For the number of rows in each inner array, add the following:

func pickerView(_ pickerView: UIPickerView, numberOfRowsInComponent component: Int) -> Int {
        return components[component].count
    }

There’s two  more or less mandatory delegate methods for picker views . One we’ll add now, the other a bit later. Add the following to show the titles in the picker view

func pickerView(_ pickerView: UIPickerView, titleForRow row: Int, forComponent component: Int) -> String? {
    return components[component][row]
}

Adding Component Content

The delegate and data sources you just added are pretty generic. The content to the components property are where the magic happens. Add the following function that returns a string array. We’ll use it to set a component on the picker view.

func numberPickerComponent(from char:Character) -> [String]{
    switch char{
        case "9":
            return ["0","1","2","3","4","5","6","7","8","9"]
        case "5":
            return ["0","1","2","3","4","5"]
        case "x":
            return ["0"," 1/16","1/8","3/16","1/4","5/16","3/8","7/16","1/2","9/16","5/8","11/16","3/4","13/16","7/8","15/16"]
        default:
            return [String(char)]
    }
}

This function returns an array of strings that starts at 0 and goes to the digit indicated. You could make a case for all the numbers between 0 a 9, but I only picked a few for the purposes I have in mind. Most decimal numbers will be 0 through 9. Time functions will need 0 to 5 for minutes and seconds. The x will stand for fractions. I set my fractions to increments of 1/16 to 15/16. The default returns a string of a single character for all other cases.

With these four cases, you can create formats in your picker from a control string. I stuck those control strings in the segmented control, but you could assign them directly of course. A string of 99.9 is a value from 0 to 99.9. A string of 99x is a string of 0 to 99 15/16. While the UIDatePickerView gets times, if you need a TimeInterval for values with less than second, you’ll find it difficult. 59:59.99 give us times from 0 seconds to 59 minutes 59.99 seconds or 3599.99 seconds.

Add the function to take a string and make it into an array of components. This iterates over the string, calls the numberPickerComponent function you just defined to grab an array, and adds that array to the components array. Once assembled, the function returns the completed array.

 func numberPickerComponents(from string:String)->[[String]]{
        
        var components = [[String]]()
        for char in string.characters{
            components += [numberPickerComponent(from:char)]
        }
        return components
    }

Since I’m changing the pickerComponents in a segmented control, on a change of segment, the code updates the picker. It grabs the string for the segment’s titles and makes that the components. Add this:

    @IBAction func segmentedControl(_ sender: UISegmentedControl) {
        let index = sender.selectedSegmentIndex
        let pickerComponentString = segmentedControl.titleForSegment(at: index)!
        components = numberPickerComponents(from: pickerComponentString)
        resetPicker()

## To be done
Translate this sentence from the picker view excerpt into Spanish: "The default returns a string of a single character for all other cases." The listing after this point is separate material that has no connection to the picker view excerpt.

## Data supplied
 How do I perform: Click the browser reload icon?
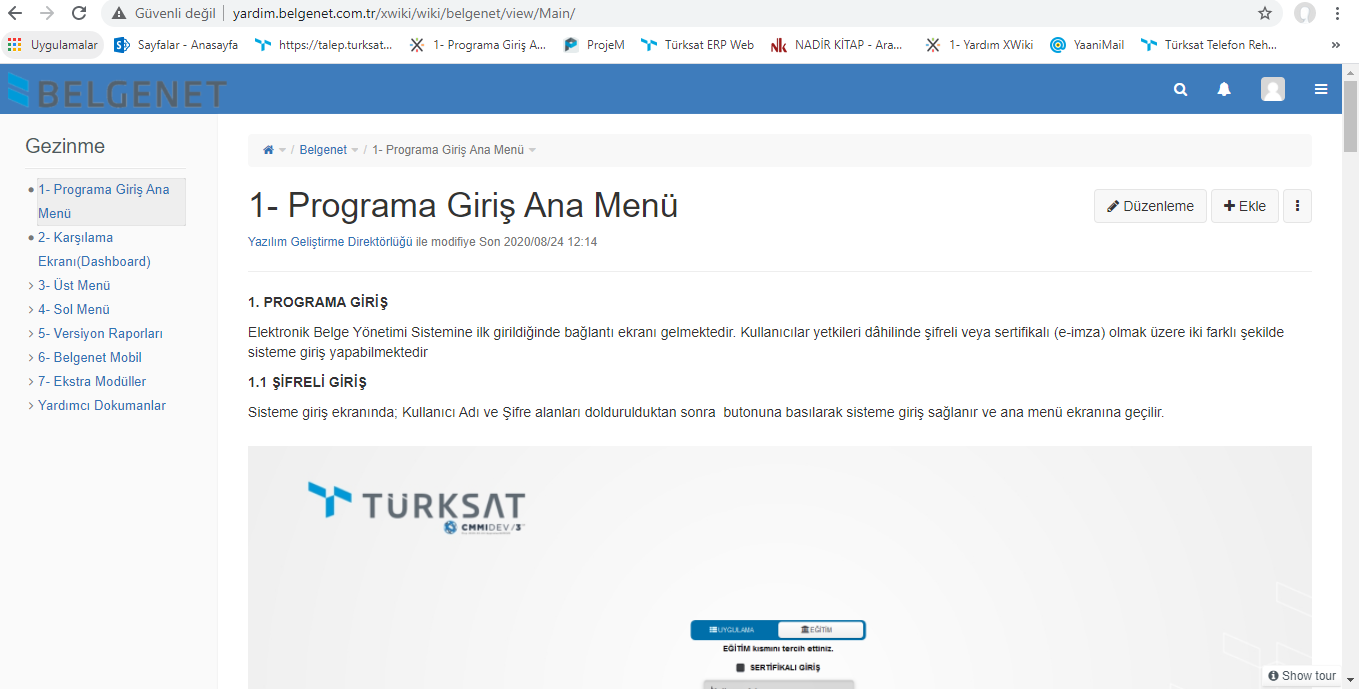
...
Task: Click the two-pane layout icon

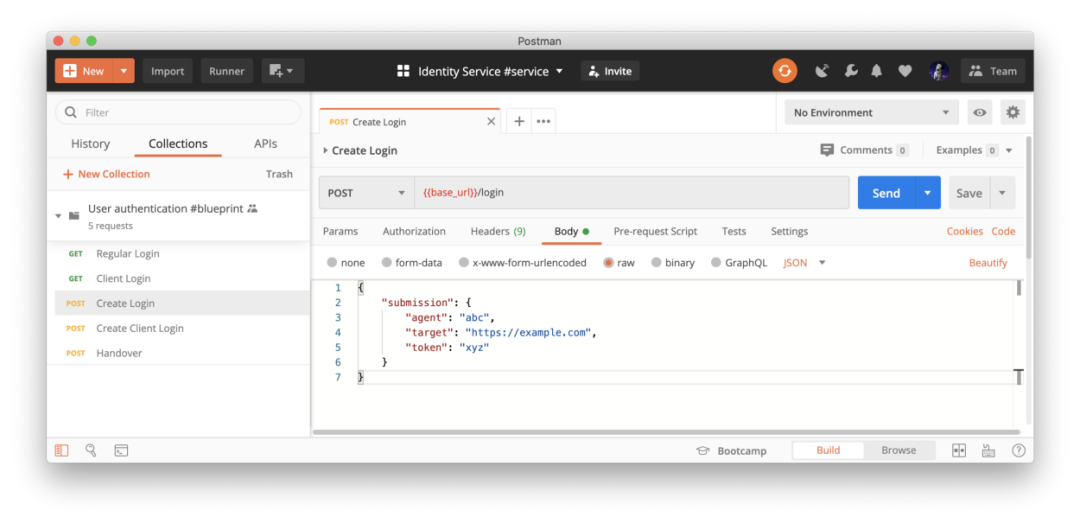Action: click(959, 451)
==
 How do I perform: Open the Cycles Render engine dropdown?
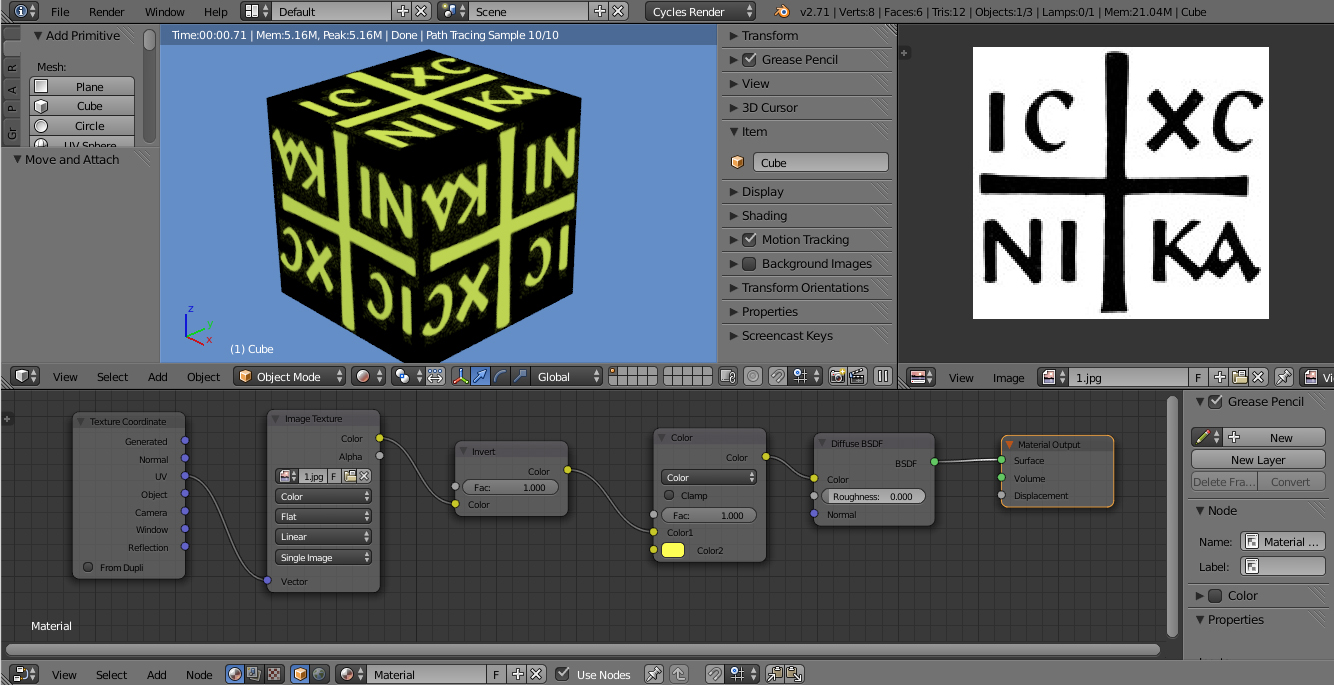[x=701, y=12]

## The reply
El caso default devuelve una cadena de un solo carácter para todos los demás casos.